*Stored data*
★ ★ ★ ★ ★

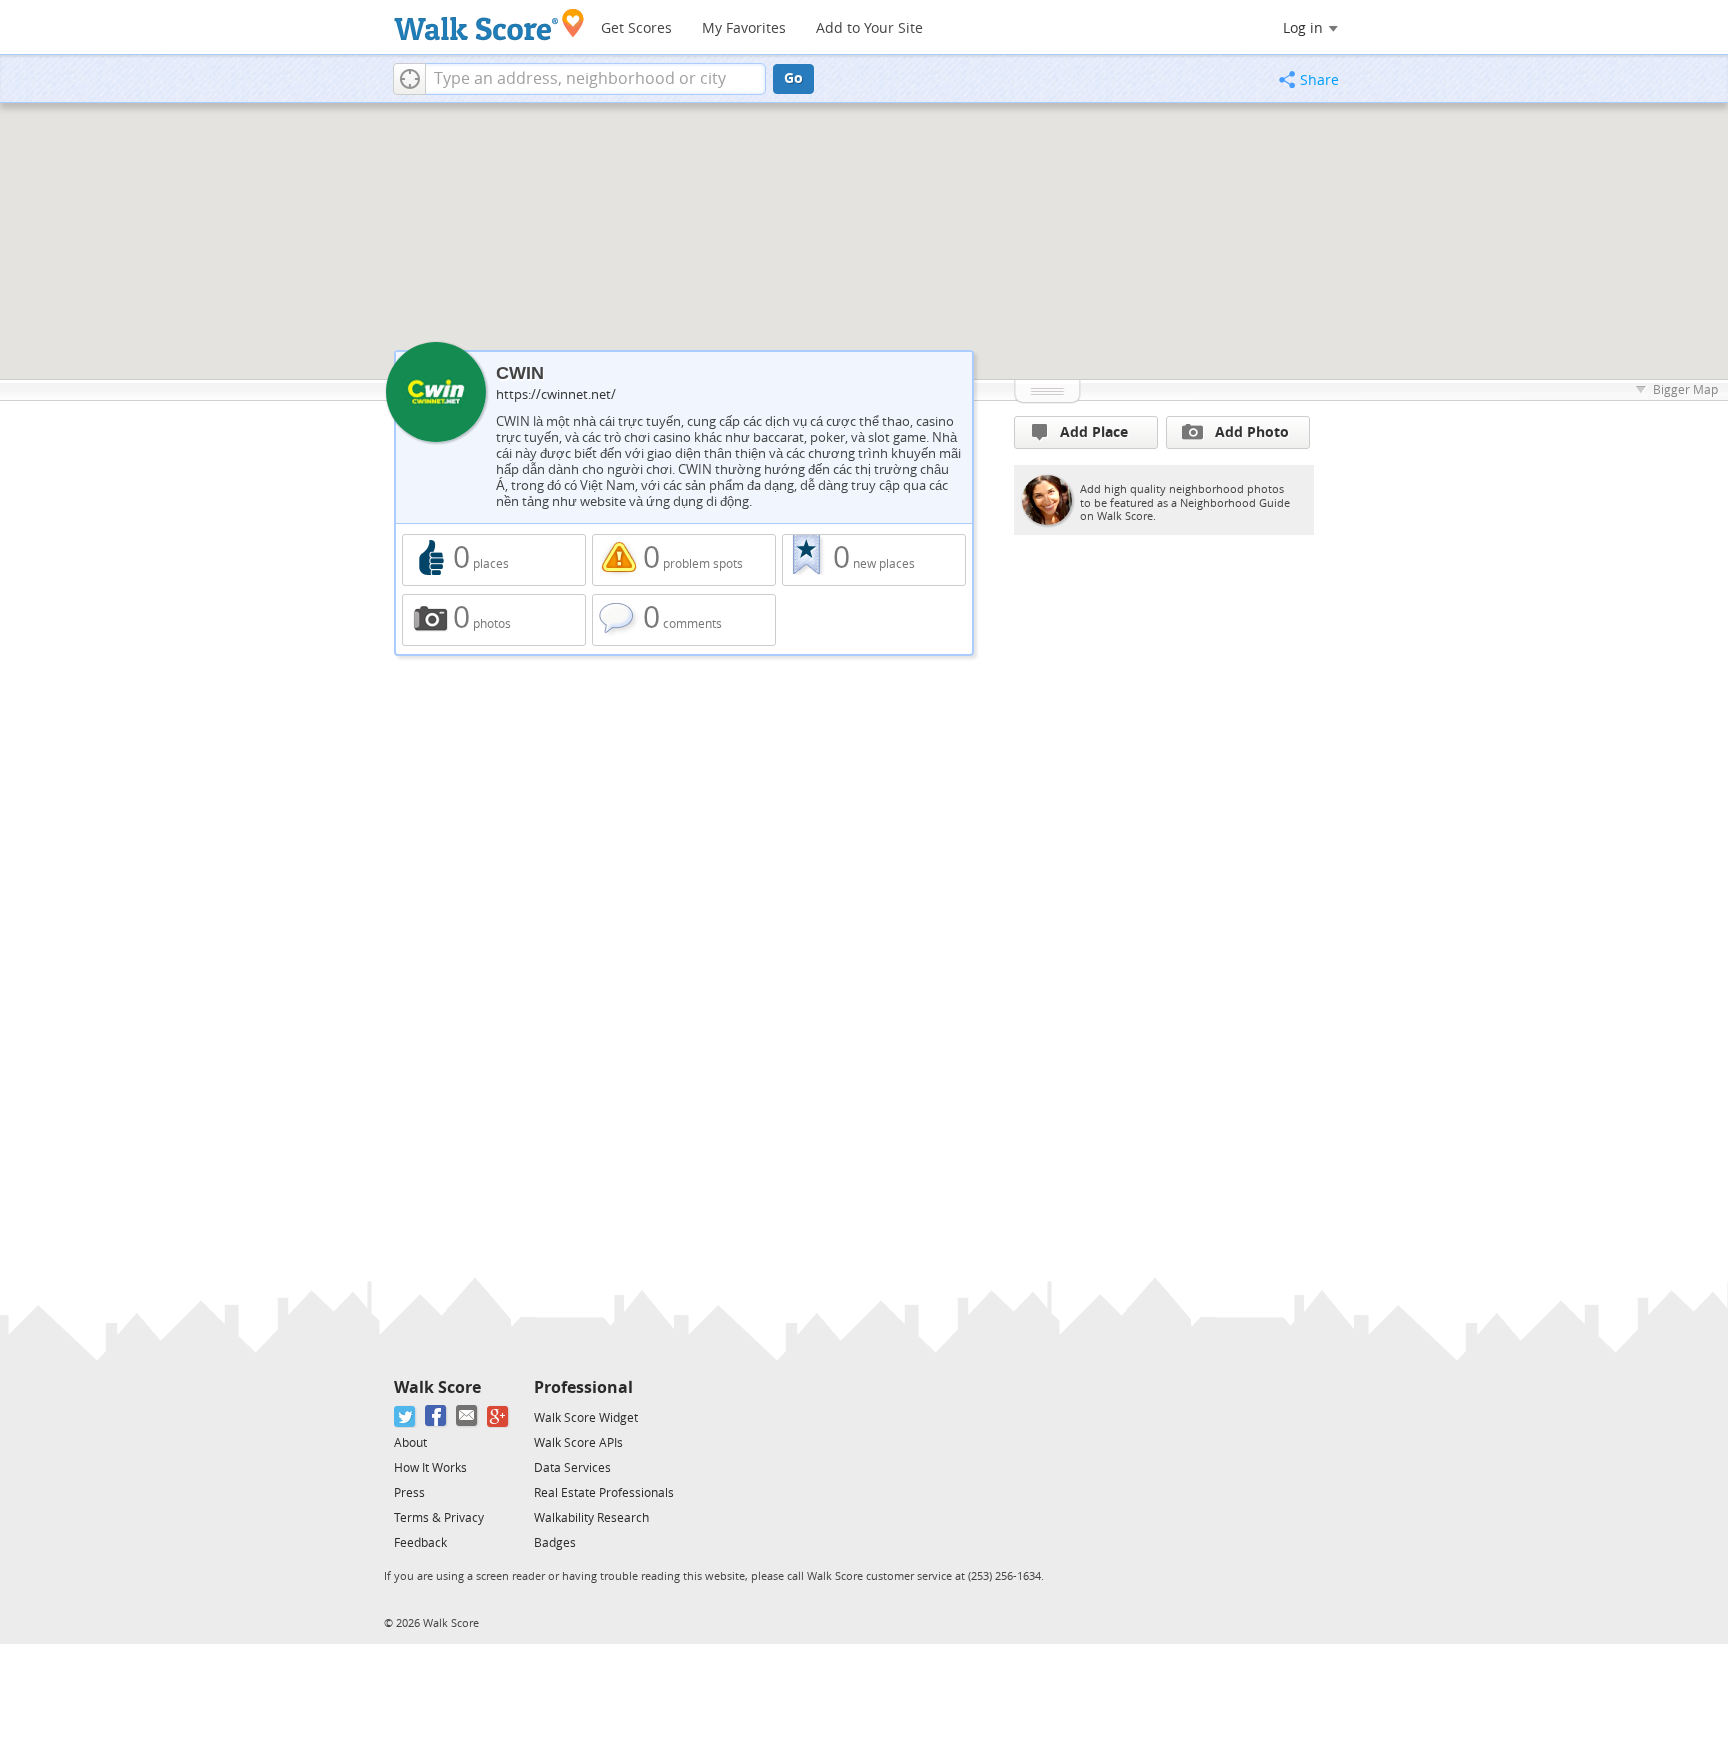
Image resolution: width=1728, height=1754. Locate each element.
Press (409, 1493)
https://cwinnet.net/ (556, 394)
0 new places (874, 560)
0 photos (494, 620)
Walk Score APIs (578, 1443)
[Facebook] (436, 1416)
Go (793, 78)
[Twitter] (405, 1416)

★ ★ ★ ★ ★

*TASK DIRECTIONS*
Reproduce every entry word for word, but skip any pictures.

*SOLUTION FOR THIS TASK*
Image resolution: width=1728, height=1754. Locate each element.
Press (409, 1493)
https://cwinnet.net/ (556, 394)
0 new places (874, 560)
0 photos (494, 620)
Walk Score APIs (578, 1443)
[Facebook] (436, 1416)
Go (793, 78)
[Twitter] (405, 1416)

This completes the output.